Presidente da Famup critica PEC aprovada pelo Senado e diz que pagamento do piso da Enfermagem precisa de viabilidade


 O presidente da Federação das Associações de Municípios da Paraíba (Famup), George Coelho, disse que a aprovação da Proposta de Emenda à Constituição  (PEC) 42/2022 no Senado - que direciona recursos do superávit financeiro de fundos públicos e do Fundo Social para financiar o piso salarial nacional da enfermagem no setor público, nas entidades filantrópicas e de prestadores de serviços, não deixa claro de quanto será a complementação financeira da União para estados e municípios.

"Incertezas ficam no ar sobre de onde será tirado o valor a ser pago a esses profissionais", destacou em entrevista ao programa Arapuan Verdade, nesta quarta-feira (21), analisando ainda que "o Congresso aprovou nas carreiras que diz que a União faça as transferências para recomposição do pagamento do Piso da Enfermagem, mas não diz a fonte de onde será tirado o dinheiro e não diz como o governo irá pagar e, de novo joga para a galera", criticou.

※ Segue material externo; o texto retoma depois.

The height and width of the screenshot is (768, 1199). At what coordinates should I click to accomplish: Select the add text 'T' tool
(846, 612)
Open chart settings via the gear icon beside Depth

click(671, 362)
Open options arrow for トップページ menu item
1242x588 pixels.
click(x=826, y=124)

Como acompanhou o ClickPB, o gestor defende outra aprovação a PEC 25/22. "Essa defende a proposta, uma construção do movimento municipalista, adicional 1,5%  no Fundo de Participação dos Municípios (FPM), a ser entregue no mês de março de cada ano, como forma de mitigar a crescente pressão fiscal enfrentada pelos municípios do Brasil, em especial o Piso Nacional da Enfermagem", explicou.

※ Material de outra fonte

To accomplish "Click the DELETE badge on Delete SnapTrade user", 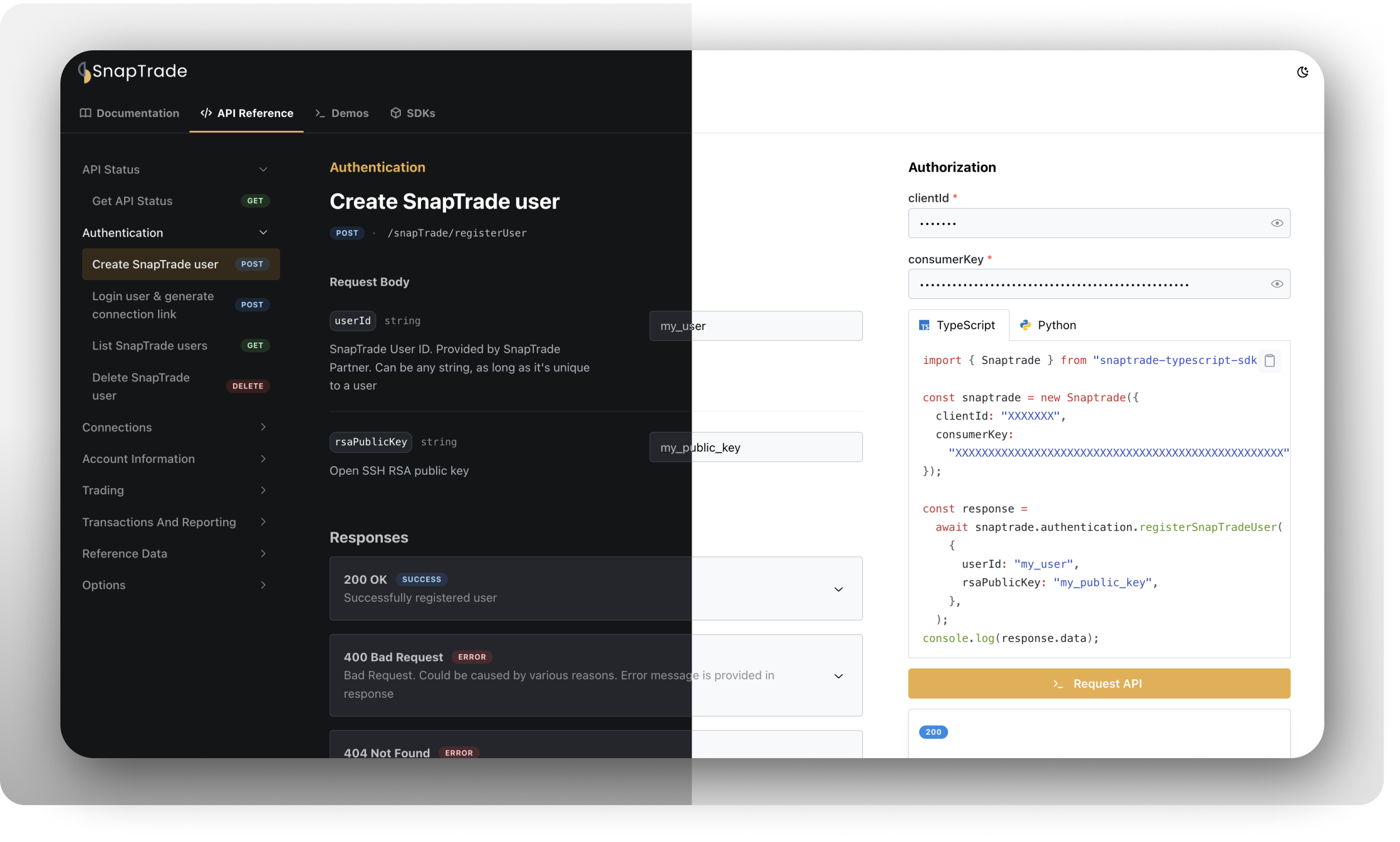I will click(248, 386).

O piso da enfermagem, aprovado em 2022, vai gerar despesa de R$ 10,5 bilhões por ano para os municípios. Para George, o cenário ainda é muito incerto quanto ao pagamento do piso nacional da enfermagem. “Infelizmente os municípios não têm como arcar com essa conta, apesar de acharmos o aumento mais que justo para esses profissionais tão importantes e fundamentais na garantia de uma saúde pública de qualidade. Continuaremos lutando para que o Congresso e o Governo Federal se sensibilizem para que possamos garantir esse novo piso”, disse.